Going down the data below, set down exactly the line with "Nieuws (64, 2289)" and each line after it through the line with "Подключить связь и интернет (116, 182)"; no other lines.

[Records drawn from a dataset]
====================

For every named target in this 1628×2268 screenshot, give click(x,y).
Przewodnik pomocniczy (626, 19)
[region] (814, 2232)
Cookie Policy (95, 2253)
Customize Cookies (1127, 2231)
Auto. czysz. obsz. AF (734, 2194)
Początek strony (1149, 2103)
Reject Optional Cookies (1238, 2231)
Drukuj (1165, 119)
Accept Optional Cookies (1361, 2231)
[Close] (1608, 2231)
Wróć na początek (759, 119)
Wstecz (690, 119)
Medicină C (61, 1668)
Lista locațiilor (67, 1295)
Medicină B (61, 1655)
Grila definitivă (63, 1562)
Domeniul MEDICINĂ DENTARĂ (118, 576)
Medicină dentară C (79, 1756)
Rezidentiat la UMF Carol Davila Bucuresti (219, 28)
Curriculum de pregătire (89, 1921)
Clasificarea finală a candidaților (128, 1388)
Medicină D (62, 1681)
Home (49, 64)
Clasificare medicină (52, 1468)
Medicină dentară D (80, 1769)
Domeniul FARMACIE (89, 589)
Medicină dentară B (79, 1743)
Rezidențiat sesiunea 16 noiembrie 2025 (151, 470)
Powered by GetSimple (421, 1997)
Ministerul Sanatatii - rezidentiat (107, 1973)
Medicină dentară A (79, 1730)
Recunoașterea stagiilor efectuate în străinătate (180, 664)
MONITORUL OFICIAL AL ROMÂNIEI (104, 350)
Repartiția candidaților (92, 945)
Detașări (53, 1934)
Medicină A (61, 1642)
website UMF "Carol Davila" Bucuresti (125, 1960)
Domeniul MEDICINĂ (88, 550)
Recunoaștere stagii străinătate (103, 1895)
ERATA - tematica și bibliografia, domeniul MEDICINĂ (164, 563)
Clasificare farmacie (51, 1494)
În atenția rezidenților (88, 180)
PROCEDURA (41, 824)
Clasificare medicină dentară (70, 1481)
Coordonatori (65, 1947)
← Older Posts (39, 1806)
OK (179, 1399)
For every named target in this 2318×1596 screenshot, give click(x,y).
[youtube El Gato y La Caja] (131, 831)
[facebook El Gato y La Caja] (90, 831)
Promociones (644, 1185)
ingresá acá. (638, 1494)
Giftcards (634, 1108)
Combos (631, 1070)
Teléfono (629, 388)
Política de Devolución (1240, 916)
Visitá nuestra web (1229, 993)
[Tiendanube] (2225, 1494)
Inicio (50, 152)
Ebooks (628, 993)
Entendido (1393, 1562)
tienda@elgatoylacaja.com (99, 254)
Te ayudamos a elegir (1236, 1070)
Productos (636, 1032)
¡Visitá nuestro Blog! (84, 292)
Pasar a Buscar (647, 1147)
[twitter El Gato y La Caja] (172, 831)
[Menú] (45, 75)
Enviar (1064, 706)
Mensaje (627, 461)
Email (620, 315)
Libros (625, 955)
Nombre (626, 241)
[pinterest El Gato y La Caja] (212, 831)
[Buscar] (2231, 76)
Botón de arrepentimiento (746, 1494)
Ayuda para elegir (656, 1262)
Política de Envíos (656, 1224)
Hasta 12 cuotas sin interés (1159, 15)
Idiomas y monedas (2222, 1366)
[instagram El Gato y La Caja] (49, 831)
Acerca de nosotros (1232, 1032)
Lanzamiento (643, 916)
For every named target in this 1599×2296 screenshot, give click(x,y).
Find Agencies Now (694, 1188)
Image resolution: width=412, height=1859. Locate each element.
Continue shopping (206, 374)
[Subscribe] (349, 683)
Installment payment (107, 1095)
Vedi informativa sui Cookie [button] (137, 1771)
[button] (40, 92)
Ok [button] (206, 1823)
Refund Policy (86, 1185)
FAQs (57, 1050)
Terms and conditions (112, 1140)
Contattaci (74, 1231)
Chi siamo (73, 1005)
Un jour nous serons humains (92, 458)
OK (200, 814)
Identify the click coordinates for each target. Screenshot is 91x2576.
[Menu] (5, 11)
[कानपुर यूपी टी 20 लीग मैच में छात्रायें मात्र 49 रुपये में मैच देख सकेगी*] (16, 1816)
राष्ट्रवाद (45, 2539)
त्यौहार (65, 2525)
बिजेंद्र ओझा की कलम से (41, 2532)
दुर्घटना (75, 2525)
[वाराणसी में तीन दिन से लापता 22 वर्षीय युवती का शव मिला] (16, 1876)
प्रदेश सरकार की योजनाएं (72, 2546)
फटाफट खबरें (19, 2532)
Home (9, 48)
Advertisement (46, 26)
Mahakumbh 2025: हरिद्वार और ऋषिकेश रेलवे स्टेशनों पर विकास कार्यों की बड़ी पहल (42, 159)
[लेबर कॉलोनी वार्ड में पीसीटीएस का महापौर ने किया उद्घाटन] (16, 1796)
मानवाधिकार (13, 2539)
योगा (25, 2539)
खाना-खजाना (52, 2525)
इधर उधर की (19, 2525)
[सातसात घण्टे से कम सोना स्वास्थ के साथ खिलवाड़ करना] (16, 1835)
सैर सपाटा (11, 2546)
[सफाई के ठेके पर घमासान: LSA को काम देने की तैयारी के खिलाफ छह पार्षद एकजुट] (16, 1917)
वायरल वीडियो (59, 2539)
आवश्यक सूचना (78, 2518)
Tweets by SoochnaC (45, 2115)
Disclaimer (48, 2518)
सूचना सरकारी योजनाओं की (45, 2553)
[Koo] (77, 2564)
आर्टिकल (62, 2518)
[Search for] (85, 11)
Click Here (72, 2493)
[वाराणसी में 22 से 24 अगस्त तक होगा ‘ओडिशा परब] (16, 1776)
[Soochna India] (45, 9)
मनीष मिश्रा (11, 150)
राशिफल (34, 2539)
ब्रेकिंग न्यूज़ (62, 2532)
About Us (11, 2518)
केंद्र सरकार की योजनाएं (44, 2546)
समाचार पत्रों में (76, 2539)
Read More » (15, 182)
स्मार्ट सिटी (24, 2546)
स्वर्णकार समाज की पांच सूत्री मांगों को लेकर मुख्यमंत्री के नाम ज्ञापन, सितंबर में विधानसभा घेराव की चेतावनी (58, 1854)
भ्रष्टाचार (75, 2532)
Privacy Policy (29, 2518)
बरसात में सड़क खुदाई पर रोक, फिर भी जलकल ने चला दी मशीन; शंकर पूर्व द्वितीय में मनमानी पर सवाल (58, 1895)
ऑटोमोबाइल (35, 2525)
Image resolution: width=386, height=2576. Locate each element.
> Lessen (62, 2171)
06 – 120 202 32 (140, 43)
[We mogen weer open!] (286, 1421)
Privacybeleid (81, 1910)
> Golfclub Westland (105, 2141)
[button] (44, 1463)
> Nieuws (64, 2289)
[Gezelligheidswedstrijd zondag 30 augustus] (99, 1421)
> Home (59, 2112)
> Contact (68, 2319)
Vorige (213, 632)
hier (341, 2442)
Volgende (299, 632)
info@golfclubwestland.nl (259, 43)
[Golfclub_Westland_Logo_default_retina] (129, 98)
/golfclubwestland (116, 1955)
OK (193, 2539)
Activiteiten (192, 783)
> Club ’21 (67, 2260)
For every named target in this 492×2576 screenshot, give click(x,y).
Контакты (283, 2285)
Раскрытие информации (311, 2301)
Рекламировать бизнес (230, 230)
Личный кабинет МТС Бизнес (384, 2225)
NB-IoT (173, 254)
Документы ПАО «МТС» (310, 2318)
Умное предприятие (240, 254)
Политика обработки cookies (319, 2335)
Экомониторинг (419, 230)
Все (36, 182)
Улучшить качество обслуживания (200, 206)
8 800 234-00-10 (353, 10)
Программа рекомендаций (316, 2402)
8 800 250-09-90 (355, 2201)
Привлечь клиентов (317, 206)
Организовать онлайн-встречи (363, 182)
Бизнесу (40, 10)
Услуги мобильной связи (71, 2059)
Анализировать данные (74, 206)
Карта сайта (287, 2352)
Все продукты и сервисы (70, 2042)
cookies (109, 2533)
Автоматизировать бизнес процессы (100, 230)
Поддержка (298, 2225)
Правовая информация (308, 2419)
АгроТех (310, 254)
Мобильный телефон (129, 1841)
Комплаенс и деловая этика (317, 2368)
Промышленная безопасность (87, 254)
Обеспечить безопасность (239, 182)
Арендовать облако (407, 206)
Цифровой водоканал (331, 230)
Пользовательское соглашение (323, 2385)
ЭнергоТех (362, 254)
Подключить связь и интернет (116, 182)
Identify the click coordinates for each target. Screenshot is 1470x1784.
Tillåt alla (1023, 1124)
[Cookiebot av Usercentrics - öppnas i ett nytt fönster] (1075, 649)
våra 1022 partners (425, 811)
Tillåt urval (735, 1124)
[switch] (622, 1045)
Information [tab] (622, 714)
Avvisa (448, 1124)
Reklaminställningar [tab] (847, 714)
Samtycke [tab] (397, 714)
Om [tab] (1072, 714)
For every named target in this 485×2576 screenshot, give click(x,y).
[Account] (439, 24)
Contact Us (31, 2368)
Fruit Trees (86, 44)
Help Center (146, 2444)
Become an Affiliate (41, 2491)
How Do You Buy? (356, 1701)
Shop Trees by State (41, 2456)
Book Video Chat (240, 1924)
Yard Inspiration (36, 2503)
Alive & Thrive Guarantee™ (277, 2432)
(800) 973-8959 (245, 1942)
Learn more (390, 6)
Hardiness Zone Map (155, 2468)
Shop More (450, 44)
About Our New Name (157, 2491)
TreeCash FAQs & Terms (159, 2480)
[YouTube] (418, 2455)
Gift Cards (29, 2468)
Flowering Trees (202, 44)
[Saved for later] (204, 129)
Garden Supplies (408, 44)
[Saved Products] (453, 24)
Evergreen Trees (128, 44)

====================

◆ Your solution
> Nieuws (64, 2289)
[Gezelligheidswedstrijd zondag 30 augustus] (99, 1421)
> Home (59, 2112)
> Contact (68, 2319)
Vorige (213, 632)
hier (341, 2442)
Volgende (299, 632)
info@golfclubwestland.nl (259, 43)
[Golfclub_Westland_Logo_default_retina] (129, 98)
/golfclubwestland (116, 1955)
OK (193, 2539)
Activiteiten (192, 783)
> Club ’21 (67, 2260)
For every named target in this 492×2576 screenshot, give click(x,y).
Контакты (283, 2285)
Раскрытие информации (311, 2301)
Рекламировать бизнес (230, 230)
Личный кабинет МТС Бизнес (384, 2225)
NB-IoT (173, 254)
Документы ПАО «МТС» (310, 2318)
Умное предприятие (240, 254)
Политика обработки cookies (319, 2335)
Экомониторинг (419, 230)
Все (36, 182)
Улучшить качество обслуживания (200, 206)
8 800 234-00-10 (353, 10)
Программа рекомендаций (316, 2402)
8 800 250-09-90 (355, 2201)
Привлечь клиентов (317, 206)
Организовать онлайн-встречи (363, 182)
Бизнесу (40, 10)
Услуги мобильной связи (71, 2059)
Анализировать данные (74, 206)
Карта сайта (287, 2352)
Все продукты и сервисы (70, 2042)
cookies (109, 2533)
Автоматизировать бизнес процессы (100, 230)
Поддержка (298, 2225)
Правовая информация (308, 2419)
АгроТех (310, 254)
Мобильный телефон (129, 1841)
Комплаенс и деловая этика (317, 2368)
Промышленная безопасность (87, 254)
Обеспечить безопасность (239, 182)
Арендовать облако (407, 206)
Цифровой водоканал (331, 230)
Пользовательское соглашение (323, 2385)
ЭнергоТех (362, 254)
Подключить связь и интернет (116, 182)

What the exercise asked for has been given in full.